Structured Knowledge Distillation for Dense Prediction

Published 11 Mar 2019 in cs.CV | (1903.04197v7)

Abstract: In this work, we consider transferring the structure information from large networks to compact ones for dense prediction tasks in computer vision. Previous knowledge distillation strategies used for dense prediction tasks often directly borrow the distillation scheme for image classification and perform knowledge distillation for each pixel separately, leading to sub-optimal performance. Here we propose to distill structured knowledge from large networks to compact networks, taking into account the fact that dense prediction is a structured prediction problem. Specifically, we study two structured distillation schemes: i) pair-wise distillation that distills the pair-wise similarities by building a static graph; and ii) holistic distillation that uses adversarial training to distill holistic knowledge. The effectiveness of our knowledge distillation approaches is demonstrated by experiments on three dense prediction tasks: semantic segmentation, depth estimation and object detection. Code is available at: https://git.io/StructKD

Abstract PDF Upgrade to Chat

Citations (548)

View on Semantic Scholar

Summary

The paper introduces structured distillation methods that leverage pair-wise and holistic approaches to capture spatial dependencies in dense prediction tasks.
It adapts a Markov random field framework and adversarial training to align teacher and student models for improved semantic segmentation, depth estimation, and object detection.
Experimental results demonstrate significant gains in mIoU and AP scores, enabling efficient deployment of compact models in resource-constrained environments.

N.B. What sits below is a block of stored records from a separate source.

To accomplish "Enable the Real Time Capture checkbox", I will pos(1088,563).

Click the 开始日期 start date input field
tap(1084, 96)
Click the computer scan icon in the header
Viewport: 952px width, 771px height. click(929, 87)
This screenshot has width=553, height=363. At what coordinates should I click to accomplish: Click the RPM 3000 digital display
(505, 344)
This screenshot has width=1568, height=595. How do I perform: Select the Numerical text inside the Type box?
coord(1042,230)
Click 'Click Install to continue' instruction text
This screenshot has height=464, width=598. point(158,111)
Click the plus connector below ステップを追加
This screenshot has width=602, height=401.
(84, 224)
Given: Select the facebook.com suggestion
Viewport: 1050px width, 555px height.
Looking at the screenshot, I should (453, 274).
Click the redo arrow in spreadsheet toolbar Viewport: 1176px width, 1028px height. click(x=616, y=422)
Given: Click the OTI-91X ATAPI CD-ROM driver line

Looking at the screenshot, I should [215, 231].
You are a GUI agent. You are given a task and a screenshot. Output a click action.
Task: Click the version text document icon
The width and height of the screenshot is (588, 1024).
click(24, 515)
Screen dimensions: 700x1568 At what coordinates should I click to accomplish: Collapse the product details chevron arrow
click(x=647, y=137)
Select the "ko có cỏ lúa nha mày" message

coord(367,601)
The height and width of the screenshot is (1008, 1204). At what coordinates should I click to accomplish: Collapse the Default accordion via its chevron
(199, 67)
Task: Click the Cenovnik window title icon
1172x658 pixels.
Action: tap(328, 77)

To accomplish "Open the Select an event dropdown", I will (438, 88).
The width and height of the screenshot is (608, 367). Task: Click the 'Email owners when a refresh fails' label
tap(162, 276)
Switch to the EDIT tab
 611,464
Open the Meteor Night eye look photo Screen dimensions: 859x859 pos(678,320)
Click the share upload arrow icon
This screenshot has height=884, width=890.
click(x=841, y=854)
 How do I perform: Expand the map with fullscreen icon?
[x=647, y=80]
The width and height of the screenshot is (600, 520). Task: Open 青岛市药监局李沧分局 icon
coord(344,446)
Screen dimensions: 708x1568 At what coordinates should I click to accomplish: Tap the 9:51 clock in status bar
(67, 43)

Structured Knowledge Distillation for Dense Prediction

The paper "Structured Knowledge Distillation for Dense Prediction" by Yifan Liu et al. addresses the critical challenge of transferring structured information from large networks (teachers) to smaller, compact models (students) specifically for dense prediction tasks in computer vision. These tasks, which include semantic segmentation, depth estimation, and object detection, require detailed pixel-level predictions and are computationally intensive.

The authors critique traditional knowledge distillation approaches that focus on image classification by performing pixel-wise distillation. Such methods, they argue, are sub-optimal for dense prediction tasks as they ignore the structured nature of these problems. To address this, the paper introduces two key structured distillation mechanisms: pair-wise distillation and holistic distillation.

Pair-Wise Distillation

In pair-wise distillation, the authors derive inspiration from the Markov random field framework to capture spatial labeling consistency. This approach involves building a static affinity graph to represent spatial pair-wise similarities across the network's feature space. The teacher and student networks are aligned using these pair-wise similarities, aiming to maintain both short and long-range structural information. The effectiveness of a fully connected graph and various granularities are extensively evaluated, showing substantial improvements over pixel-wise methods.

Holistic Distillation

Holistic distillation leverages adversarial training to align higher-order consistencies between outputs of the teacher and student networks. The authors employ a conditional generative adversarial network (GAN) to encode the knowledge about the quality of network outputs, enabling the student network to replicate the teacher's performance more effectively. The paper outlines how this method overcomes limitations of pixel-wise approaches by capturing holistic structural properties absent in lower-order labels.

Experimental Results

The paper substantiates its claims through comprehensive experiments across several state-of-the-art architectures and datasets like Cityscapes, CamVid, and ADE20K. Numerical results showcase considerable performance gains in mIoU (mean Intersection over Union) when employing the proposed distillation methods. For instance, using holistic distillation, MobileNetV2Plus achieved notable IoU improvements, particularly with complex, structured classes such as buses and trucks.

In depth estimation evaluated on NYUD-V2, the structured distillation improves the accuracy while decreasing the relative error significantly. On the detection side, the structured methods enhance the AP scores across students with varying architectural complexities.

Implications and Future Work

This work has profound implications for deploying neural networks in resource-constrained environments, such as mobile devices, by enabling smaller models to retain the performance of larger ones without increasing inference costs. The methods also promise enhancements for any task defined by dense prediction, as they exploit structural dependencies in data more effectively than traditional pixel-wise strategies.

Future exploration could explore applying these concepts to an even broader range of tasks or refining the granularity and scope of the affinity graphs used in pair-wise distillation. Additionally, exploring unsupervised or semi-supervised domains could further extend the applicability of structured distillation methods.

In conclusion, this paper provides significant advancements in knowledge distillation for dense prediction through innovative structured approaches. The results are not only empirically validated but also practically consequential, paving the way for more efficient and effective deployment of compact models in various applications.